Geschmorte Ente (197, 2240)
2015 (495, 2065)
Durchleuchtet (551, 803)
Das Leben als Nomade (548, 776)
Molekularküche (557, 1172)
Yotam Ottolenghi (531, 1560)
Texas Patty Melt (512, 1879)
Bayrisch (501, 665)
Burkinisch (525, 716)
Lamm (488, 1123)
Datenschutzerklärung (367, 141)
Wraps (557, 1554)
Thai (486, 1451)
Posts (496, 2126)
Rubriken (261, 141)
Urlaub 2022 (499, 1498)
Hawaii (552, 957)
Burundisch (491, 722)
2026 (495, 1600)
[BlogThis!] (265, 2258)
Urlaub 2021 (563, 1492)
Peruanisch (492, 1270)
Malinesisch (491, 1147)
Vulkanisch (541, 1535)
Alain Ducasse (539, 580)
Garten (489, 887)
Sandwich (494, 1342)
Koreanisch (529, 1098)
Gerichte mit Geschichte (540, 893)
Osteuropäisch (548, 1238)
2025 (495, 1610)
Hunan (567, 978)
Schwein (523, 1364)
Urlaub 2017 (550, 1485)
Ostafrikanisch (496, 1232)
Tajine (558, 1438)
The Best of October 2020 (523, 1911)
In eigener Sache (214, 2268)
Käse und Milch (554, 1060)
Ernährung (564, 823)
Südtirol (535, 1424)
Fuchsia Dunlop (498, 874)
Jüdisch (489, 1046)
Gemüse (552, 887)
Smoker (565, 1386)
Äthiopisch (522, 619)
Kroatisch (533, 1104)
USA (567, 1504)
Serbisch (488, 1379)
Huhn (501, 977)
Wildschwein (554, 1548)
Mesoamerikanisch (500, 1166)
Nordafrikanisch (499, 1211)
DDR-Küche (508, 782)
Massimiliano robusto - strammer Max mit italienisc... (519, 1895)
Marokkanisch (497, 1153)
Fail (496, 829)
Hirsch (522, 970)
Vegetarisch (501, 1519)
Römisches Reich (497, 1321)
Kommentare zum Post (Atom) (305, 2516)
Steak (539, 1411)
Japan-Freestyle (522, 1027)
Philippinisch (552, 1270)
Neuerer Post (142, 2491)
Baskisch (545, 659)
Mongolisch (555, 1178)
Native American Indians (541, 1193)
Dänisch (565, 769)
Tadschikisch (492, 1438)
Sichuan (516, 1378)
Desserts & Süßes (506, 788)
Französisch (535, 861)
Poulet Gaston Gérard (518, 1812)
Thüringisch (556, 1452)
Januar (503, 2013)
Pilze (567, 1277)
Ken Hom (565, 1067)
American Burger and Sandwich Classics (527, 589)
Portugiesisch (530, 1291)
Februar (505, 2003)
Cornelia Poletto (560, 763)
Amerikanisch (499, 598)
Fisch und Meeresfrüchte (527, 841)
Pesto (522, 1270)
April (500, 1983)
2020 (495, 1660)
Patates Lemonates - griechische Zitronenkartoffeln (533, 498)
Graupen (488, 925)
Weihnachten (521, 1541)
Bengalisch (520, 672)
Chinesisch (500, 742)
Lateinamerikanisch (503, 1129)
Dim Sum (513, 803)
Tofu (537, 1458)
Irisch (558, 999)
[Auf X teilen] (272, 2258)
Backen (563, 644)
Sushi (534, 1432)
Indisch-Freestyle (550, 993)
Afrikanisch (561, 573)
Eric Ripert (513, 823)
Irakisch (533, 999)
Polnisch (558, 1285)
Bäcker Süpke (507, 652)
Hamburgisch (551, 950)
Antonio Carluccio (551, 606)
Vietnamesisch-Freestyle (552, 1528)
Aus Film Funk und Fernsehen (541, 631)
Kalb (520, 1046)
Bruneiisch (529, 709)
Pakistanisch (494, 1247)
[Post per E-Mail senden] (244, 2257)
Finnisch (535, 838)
# # #
▶ [WORK TO BE COMPLETED] Type out the material above once more, exactly.

▶ [ANSWER SECTION]
Geschmorte Ente (197, 2240)
2015 (495, 2065)
Durchleuchtet (551, 803)
Das Leben als Nomade (548, 776)
Molekularküche (557, 1172)
Yotam Ottolenghi (531, 1560)
Texas Patty Melt (512, 1879)
Bayrisch (501, 665)
Burkinisch (525, 716)
Lamm (488, 1123)
Datenschutzerklärung (367, 141)
Wraps (557, 1554)
Thai (486, 1451)
Posts (496, 2126)
Rubriken (261, 141)
Urlaub 2022 (499, 1498)
Hawaii (552, 957)
Burundisch (491, 722)
2026 (495, 1600)
[BlogThis!] (265, 2258)
Urlaub 2021 (563, 1492)
Peruanisch (492, 1270)
Malinesisch (491, 1147)
Vulkanisch (541, 1535)
Alain Ducasse (539, 580)
Garten (489, 887)
Sandwich (494, 1342)
Koreanisch (529, 1098)
Gerichte mit Geschichte (540, 893)
Osteuropäisch (548, 1238)
2025 (495, 1610)
Hunan (567, 978)
Schwein (523, 1364)
Urlaub 2017 (550, 1485)
Ostafrikanisch (496, 1232)
Tajine (558, 1438)
The Best of October 2020 (523, 1911)
In eigener Sache (214, 2268)
Käse und Milch (554, 1060)
Ernährung (564, 823)
Südtirol (535, 1424)
Fuchsia Dunlop (498, 874)
Jüdisch (489, 1046)
Gemüse (552, 887)
Smoker (565, 1386)
Äthiopisch (522, 619)
Kroatisch (533, 1104)
USA (567, 1504)
Serbisch (488, 1379)
Huhn (501, 977)
Wildschwein (554, 1548)
Mesoamerikanisch (500, 1166)
Nordafrikanisch (499, 1211)
DDR-Küche (508, 782)
Massimiliano robusto - strammer Max mit italienisc... (519, 1895)
Marokkanisch (497, 1153)
Fail (496, 829)
Hirsch (522, 970)
Vegetarisch (501, 1519)
Römisches Reich (497, 1321)
Kommentare zum Post (Atom) (305, 2516)
Steak (539, 1411)
Japan-Freestyle (522, 1027)
Philippinisch (552, 1270)
Neuerer Post (142, 2491)
Baskisch (545, 659)
Mongolisch (555, 1178)
Native American Indians (541, 1193)
Dänisch (565, 769)
Tadschikisch (492, 1438)
Sichuan (516, 1378)
Desserts & Süßes (506, 788)
Französisch (535, 861)
Poulet Gaston Gérard (518, 1812)
Thüringisch (556, 1452)
Januar (503, 2013)
Pilze (567, 1277)
Ken Hom (565, 1067)
American Burger and Sandwich Classics (527, 589)
Portugiesisch (530, 1291)
Februar (505, 2003)
Cornelia Poletto (560, 763)
Amerikanisch (499, 598)
Fisch und Meeresfrüchte (527, 841)
Pesto (522, 1270)
April (500, 1983)
2020 (495, 1660)
Patates Lemonates - griechische Zitronenkartoffeln (533, 498)
Graupen (488, 925)
Weihnachten (521, 1541)
Bengalisch (520, 672)
Chinesisch (500, 742)
Lateinamerikanisch (503, 1129)
Dim Sum (513, 803)
Tofu (537, 1458)
Irisch (558, 999)
[Auf X teilen] (272, 2258)
Backen (563, 644)
Sushi (534, 1432)
Indisch-Freestyle (550, 993)
Afrikanisch (561, 573)
Eric Ripert (513, 823)
Irakisch (533, 999)
Polnisch (558, 1285)
Bäcker Süpke (507, 652)
Hamburgisch (551, 950)
Antonio Carluccio (551, 606)
Vietnamesisch-Freestyle (552, 1528)
Aus Film Funk und Fernsehen (541, 631)
Kalb (520, 1046)
Bruneiisch (529, 709)
Pakistanisch (494, 1247)
[Post per E-Mail senden] (244, 2257)
Finnisch (535, 838)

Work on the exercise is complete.